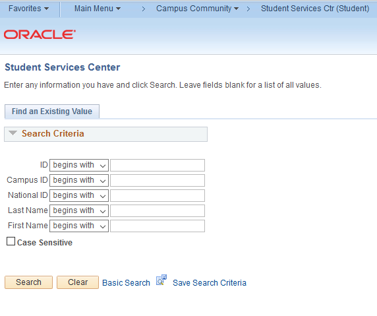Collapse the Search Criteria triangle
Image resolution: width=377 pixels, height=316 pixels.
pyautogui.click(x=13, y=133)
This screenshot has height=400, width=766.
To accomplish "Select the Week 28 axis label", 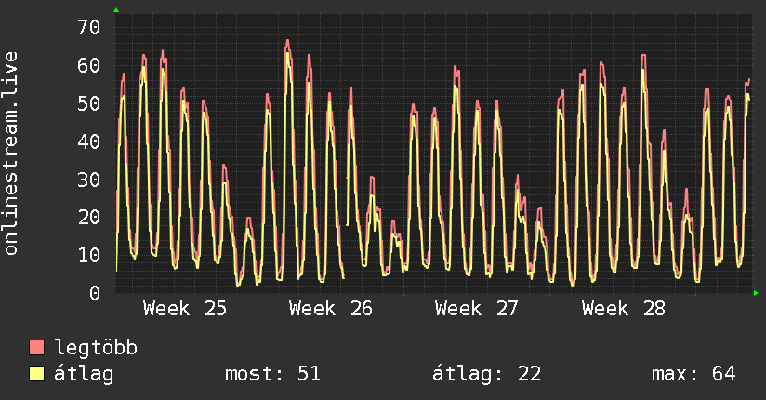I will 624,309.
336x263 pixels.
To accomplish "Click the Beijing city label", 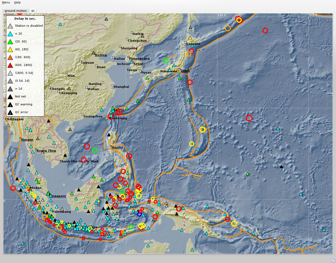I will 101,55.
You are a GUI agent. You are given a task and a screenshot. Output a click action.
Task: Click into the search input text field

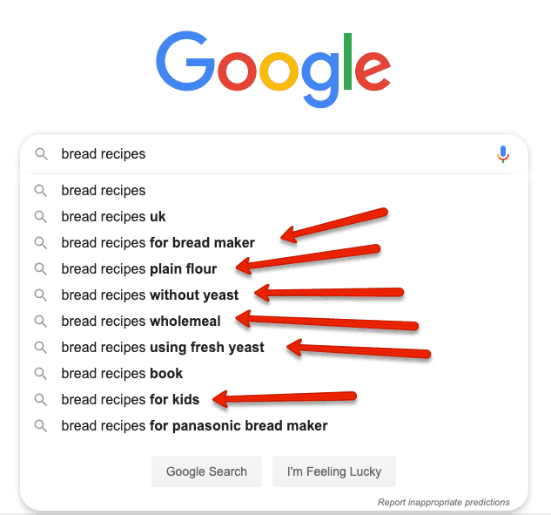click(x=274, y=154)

---

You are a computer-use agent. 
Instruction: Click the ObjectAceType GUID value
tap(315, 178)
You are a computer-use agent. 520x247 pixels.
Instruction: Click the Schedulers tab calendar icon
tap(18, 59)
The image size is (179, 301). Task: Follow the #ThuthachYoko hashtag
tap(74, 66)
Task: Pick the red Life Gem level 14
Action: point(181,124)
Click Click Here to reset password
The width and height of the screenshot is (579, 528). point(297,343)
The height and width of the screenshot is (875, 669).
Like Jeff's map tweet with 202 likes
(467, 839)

* * *

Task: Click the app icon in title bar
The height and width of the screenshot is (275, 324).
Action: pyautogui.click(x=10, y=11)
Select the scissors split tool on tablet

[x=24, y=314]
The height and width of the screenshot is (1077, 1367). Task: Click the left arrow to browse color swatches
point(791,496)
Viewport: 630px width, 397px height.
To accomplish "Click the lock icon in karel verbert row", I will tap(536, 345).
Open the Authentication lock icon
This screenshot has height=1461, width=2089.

Your assignment:
Using the records above, write out exactly the lines between the one holding "The height and width of the screenshot is (1077, 1367)." and the one holding "This screenshot has height=1461, width=2089.", inclusive; leave everything else out.

Solved problem:
The height and width of the screenshot is (1077, 1367). Task: Click the left arrow to browse color swatches
point(791,496)
Viewport: 630px width, 397px height.
To accomplish "Click the lock icon in karel verbert row", I will tap(536, 345).
Open the Authentication lock icon
This screenshot has height=1461, width=2089.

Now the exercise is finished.